L’email des distributeurs Koch Media est formel : il est interdit de spoiler quoi que ce soit des événements situés après le 24 décembre… ou alors, de préciser qu’il s’agit d’un spoiler avec des petits crochets. Sauf que chez Gamingway, un peu comme tout le monde, on est trop gentils pour vous gâcher la surprise de la découverte de ce nouveau chapitre qu’on peut aisément qualifier d’exceptionnel. L’histoire, dont les graines sont plantées dès l’introduction, grandit doucement pour exploser en un moment d’un rare impact émotionnel. Mérite-t-il de revivre les cinquante heures qui le précèdent ? Très probablement. Ça dépend honnêtement de votre attachement à Persona 5. Une chose est sûre, pour la première fois dans une mise à jour de la série, tout refaire en vaut vraiment la chandelle.
La dernière surprise
Atlus s’est montré relativement généreux pour nous faire vivre de nouveau les aventures des Voleurs Fantômes. Les nouveaux mécanismes sont nombreux, à commencer bien évidemment par le grappin. Bien qu’on sente les développeurs un peu frileux de changer radicalement le design de leurs donjons, les portions où sont utilisées cet accessoire sont parmi les plus agréables de l’aventure. En plus d’apporter une certaine verticalité dans la progression et des mises en scène assez incroyables, certaines parties de labyrinthes, auparavant répétitives et lassantes, ont été transformées en cheminements aériens. Le nec plus ultra reste néanmoins quand les développeurs nous autorisent à sauter de grosses portions de niveaux auparavant bien lentes, une fluidification de progression plus que bienvenue !
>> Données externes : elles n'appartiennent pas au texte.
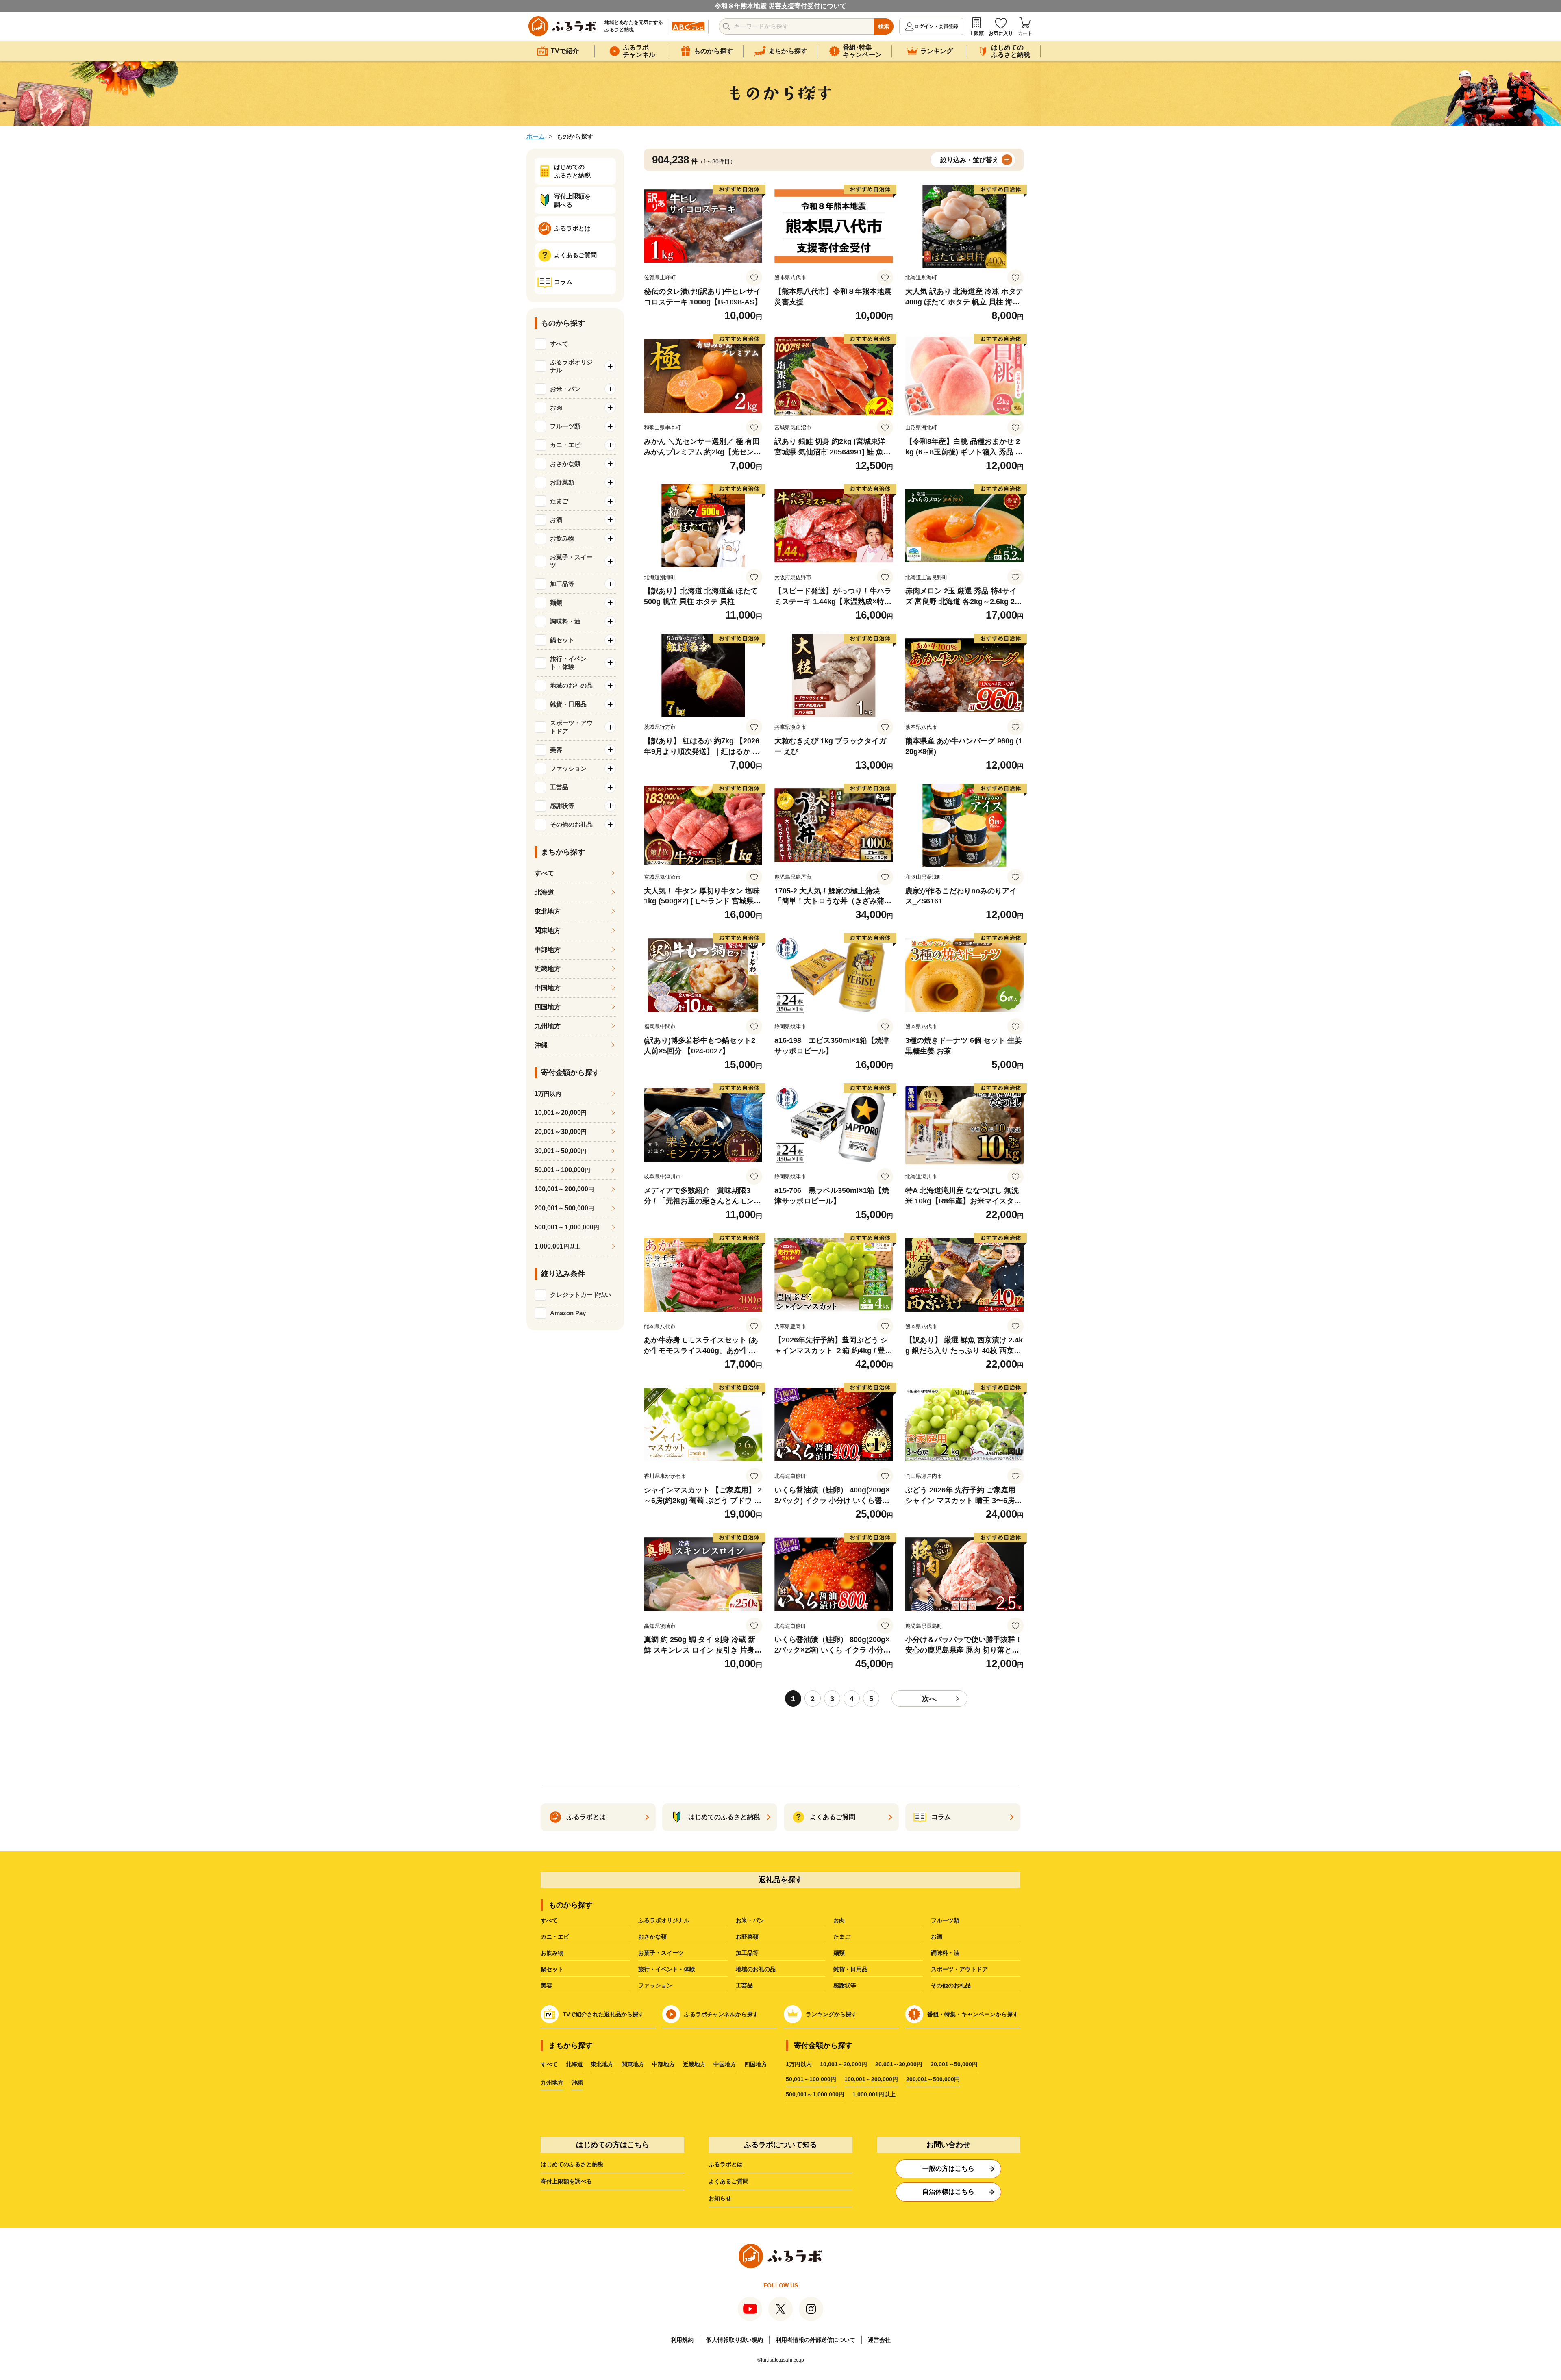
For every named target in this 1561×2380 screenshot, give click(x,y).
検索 (883, 26)
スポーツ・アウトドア (959, 1969)
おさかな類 (652, 1936)
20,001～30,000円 (898, 2064)
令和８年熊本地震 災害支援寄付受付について (780, 5)
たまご (841, 1936)
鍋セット (552, 1969)
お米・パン (750, 1920)
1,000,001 (557, 1246)
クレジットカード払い (580, 1294)
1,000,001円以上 (874, 2094)
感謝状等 (844, 1985)
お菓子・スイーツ (661, 1953)
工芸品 (744, 1985)
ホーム (535, 136)
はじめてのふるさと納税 (572, 2164)
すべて (559, 343)
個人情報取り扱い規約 (734, 2340)
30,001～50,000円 (954, 2064)
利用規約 (682, 2340)
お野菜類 (747, 1936)
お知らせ (720, 2198)
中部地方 (548, 949)
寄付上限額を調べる (566, 2181)
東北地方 (548, 911)
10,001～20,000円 (843, 2064)
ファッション (655, 1985)
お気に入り (1001, 33)
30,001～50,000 (561, 1150)
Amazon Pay (568, 1312)
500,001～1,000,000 (567, 1227)
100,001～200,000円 (871, 2079)
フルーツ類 (945, 1920)
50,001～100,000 (562, 1169)
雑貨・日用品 (850, 1969)
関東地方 (548, 930)
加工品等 (747, 1953)
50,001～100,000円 (811, 2079)
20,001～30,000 (561, 1131)
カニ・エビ (555, 1936)
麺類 (839, 1953)
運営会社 (879, 2340)
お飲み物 (552, 1953)
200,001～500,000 (564, 1208)
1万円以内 (799, 2064)
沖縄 (541, 1045)
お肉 (839, 1920)
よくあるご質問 (728, 2181)
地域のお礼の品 (756, 1969)
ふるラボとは (726, 2164)
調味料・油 (945, 1953)
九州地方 (548, 1026)
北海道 (544, 892)
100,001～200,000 (564, 1189)
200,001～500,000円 (933, 2079)
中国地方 (548, 987)
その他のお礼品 (951, 1985)
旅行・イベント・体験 (666, 1969)
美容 (546, 1985)
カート (1025, 33)
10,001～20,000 (561, 1112)
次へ (929, 1699)
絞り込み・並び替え (969, 159)
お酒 (936, 1936)
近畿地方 (548, 968)
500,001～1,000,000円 (815, 2094)
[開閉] (610, 366)
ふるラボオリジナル (663, 1920)
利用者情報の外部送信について (815, 2340)
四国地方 (548, 1006)
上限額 (976, 33)
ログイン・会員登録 (936, 26)
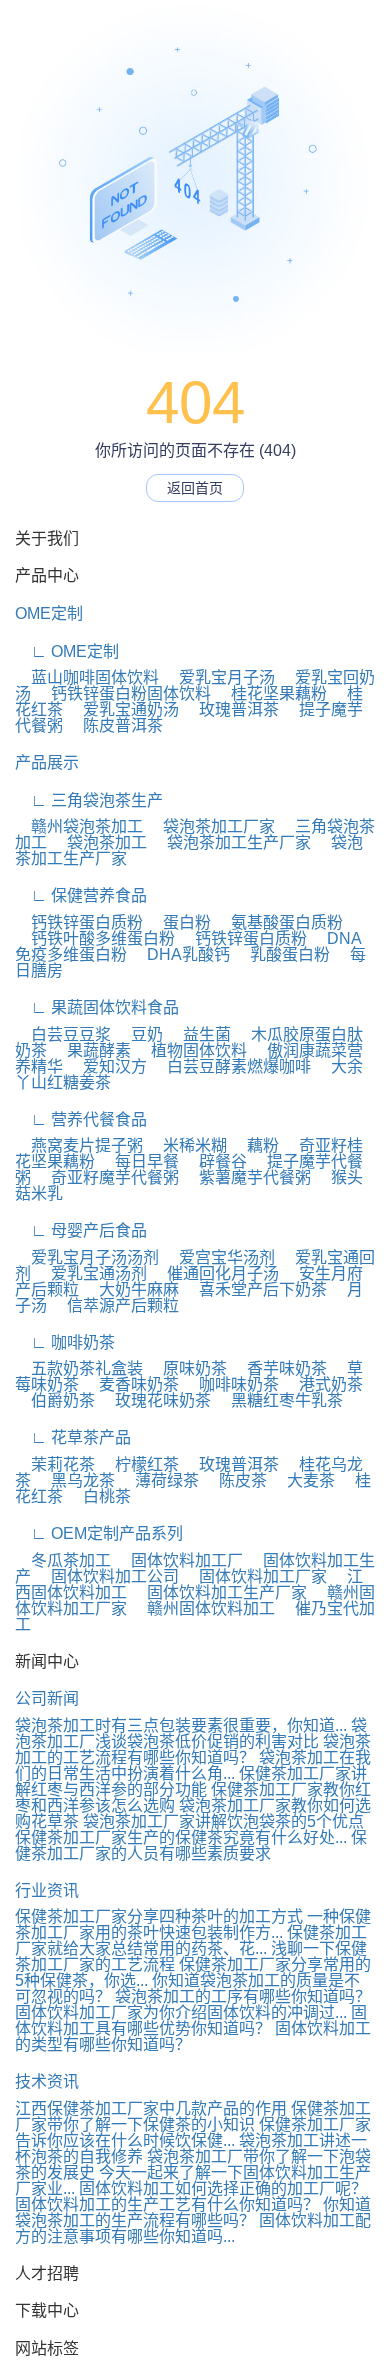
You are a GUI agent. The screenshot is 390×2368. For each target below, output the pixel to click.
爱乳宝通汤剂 (91, 1273)
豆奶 (139, 1034)
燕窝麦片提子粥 (79, 1145)
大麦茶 (303, 1480)
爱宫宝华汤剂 (219, 1257)
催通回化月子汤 (215, 1273)
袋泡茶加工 (99, 842)
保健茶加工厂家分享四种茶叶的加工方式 (159, 1916)
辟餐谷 (215, 1161)
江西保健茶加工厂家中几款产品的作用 (151, 2108)
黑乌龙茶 (75, 1480)
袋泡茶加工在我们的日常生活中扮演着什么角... (193, 1765)
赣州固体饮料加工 (203, 1608)
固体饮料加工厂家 (255, 1576)
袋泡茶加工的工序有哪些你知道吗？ (243, 1996)
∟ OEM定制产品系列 (99, 1533)
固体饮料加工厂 (179, 1560)
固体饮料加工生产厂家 (219, 1592)
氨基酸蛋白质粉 (279, 922)
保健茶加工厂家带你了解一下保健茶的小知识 (193, 2116)
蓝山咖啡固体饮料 (87, 677)
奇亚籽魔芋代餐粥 (107, 1177)
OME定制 (49, 613)
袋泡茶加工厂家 (211, 826)
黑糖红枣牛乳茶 (279, 1400)
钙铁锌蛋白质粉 (79, 922)
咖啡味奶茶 (231, 1384)
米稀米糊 (187, 1145)
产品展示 (47, 762)
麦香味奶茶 (131, 1384)
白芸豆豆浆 (63, 1034)
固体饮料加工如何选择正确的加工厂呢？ (223, 2188)
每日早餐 (139, 1161)
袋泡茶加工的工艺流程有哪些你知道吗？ (193, 1749)
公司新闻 (47, 1698)
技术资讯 (47, 2081)
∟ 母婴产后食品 (81, 1230)
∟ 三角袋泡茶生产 (89, 800)
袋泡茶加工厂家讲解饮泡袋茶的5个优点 (223, 1821)
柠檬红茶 (139, 1464)
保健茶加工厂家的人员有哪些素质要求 (191, 1845)
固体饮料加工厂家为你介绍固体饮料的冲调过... (181, 2012)
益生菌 (199, 1034)
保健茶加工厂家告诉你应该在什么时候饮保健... (193, 2132)
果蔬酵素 (91, 1050)
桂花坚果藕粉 (271, 693)
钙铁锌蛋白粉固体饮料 (123, 693)
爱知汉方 (107, 1066)
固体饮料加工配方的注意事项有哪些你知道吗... (193, 2228)
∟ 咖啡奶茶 (65, 1342)
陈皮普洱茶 (115, 725)
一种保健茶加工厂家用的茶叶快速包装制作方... (193, 1924)
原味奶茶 (187, 1368)
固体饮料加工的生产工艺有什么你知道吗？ (167, 2204)
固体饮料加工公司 (107, 1576)
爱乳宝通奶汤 (123, 709)
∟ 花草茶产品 (73, 1437)
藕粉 (255, 1145)
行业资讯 (47, 1890)
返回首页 (195, 488)
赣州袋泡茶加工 (79, 826)
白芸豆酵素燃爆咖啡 (231, 1066)
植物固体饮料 (191, 1050)
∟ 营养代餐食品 (81, 1119)
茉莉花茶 (55, 1464)
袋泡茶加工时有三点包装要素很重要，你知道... (181, 1725)
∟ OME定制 (67, 651)
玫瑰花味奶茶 (155, 1400)
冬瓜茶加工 (63, 1560)
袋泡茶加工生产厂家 (231, 842)
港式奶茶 (323, 1384)
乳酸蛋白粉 (282, 954)
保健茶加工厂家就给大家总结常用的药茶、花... (191, 1940)
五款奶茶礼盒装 (79, 1368)
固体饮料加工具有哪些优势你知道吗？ (191, 2020)
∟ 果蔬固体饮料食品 (97, 1007)
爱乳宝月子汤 (219, 677)
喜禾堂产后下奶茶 (255, 1289)
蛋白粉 (179, 922)
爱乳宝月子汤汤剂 (87, 1257)
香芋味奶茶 (279, 1368)
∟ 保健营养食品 (81, 895)
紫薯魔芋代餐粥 (247, 1177)
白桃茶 (99, 1496)
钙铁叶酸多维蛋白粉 (95, 938)
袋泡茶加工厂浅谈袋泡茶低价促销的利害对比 (191, 1733)
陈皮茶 (235, 1480)
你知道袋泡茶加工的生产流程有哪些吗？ (193, 2212)
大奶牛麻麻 (131, 1289)
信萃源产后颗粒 (115, 1305)
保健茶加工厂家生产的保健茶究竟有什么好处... (181, 1837)
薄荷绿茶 (159, 1480)
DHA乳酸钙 (180, 954)
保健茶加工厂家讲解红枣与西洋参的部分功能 (191, 1781)
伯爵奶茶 (55, 1400)
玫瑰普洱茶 (231, 709)
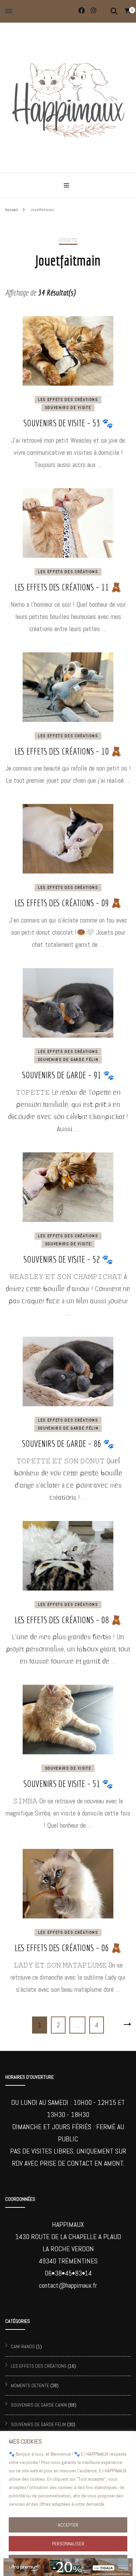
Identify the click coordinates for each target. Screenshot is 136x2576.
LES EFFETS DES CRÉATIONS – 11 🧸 (68, 587)
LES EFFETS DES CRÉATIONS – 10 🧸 (68, 751)
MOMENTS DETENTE (30, 2385)
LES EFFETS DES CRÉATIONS (68, 399)
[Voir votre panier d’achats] (127, 11)
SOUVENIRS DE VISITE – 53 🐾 (68, 423)
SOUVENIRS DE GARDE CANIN (39, 2405)
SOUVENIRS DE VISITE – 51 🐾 (68, 1783)
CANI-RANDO (23, 2346)
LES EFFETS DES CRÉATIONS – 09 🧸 (68, 902)
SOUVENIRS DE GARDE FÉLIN (68, 1059)
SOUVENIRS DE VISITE (68, 407)
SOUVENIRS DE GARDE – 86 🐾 (68, 1443)
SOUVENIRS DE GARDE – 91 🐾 (68, 1075)
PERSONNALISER (68, 2544)
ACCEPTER (68, 2525)
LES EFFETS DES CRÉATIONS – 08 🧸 (68, 1620)
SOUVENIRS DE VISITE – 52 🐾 (68, 1259)
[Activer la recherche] (114, 11)
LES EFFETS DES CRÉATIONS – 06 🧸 (68, 1947)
Bien que c’est ici que se trouve la plus grande nouveauté, le jeu regorge de petits détails qui facilitent grandement la vie. Les interrogatoires pour recruter les démons sont désormais livrés avec des indices. Les munitions des armes à feu se régénèrent à chaque combat. Les combats sont plus équilibrés, les boss altérés. Les discussions avec les confidents sont plus longues et, surtout, plus logiques avec des échanges téléphoniques fréquents. Les idées fraîches pleuvent et transforment le titre en hit incroyable. Pourtant, le joueur lambda n’ayant qu’un vague souvenir de l’original ne s’apercevra pas forcément de ces remaniements, un détail qui pourrait faire ressembler une aventure parsemée de nouveautés à une rediffusion classique.
Persona 5 était un des meilleurs J-RPG de sa génération, Persona 5 Royal un des meilleurs titres jamais créé. Mérite-t-il votre attention si vous n’avez jamais touché à la série ? Définitivement. Faut-il sauter le pas si vous avez déjà consommé l’original ? Très probablement. On regrettera toujours néanmoins l’absence de cohérence dans son discours au point d’en être parfois gênant, mais c’est une goutte d’eau face à cet océan de bonheur.
Marine
Points forts :
- Artistiquement sans faille.
- Une bande-son encore meilleure qu’auparavant
- Une progression fluide et rapide
- L’histoire, captivante
- Varié, original, frais
- Le nouveau chapitre, les nouveaux personnages
Points faibles :
- Difficultés à maintenir une idéologie cohérente
- Très, très… très long.
La Note : 19/20
La Note : 19/20
Développeur / Éditeur : Atlus / Koch Media
Genre : J-RPG, dating sim, visual novel
Support : PlayStation 4 (testé)
Date de sortie : 31 mars 2020
Quelques précisions cependant : il y a bien des voix sur Persona 3 Portable, et la chanson « Reach Out to the Truth » était déjà présente dans la version d’origine de Persona 4 (c’est « Time to Make History » qui a été ajoutée sur Golden).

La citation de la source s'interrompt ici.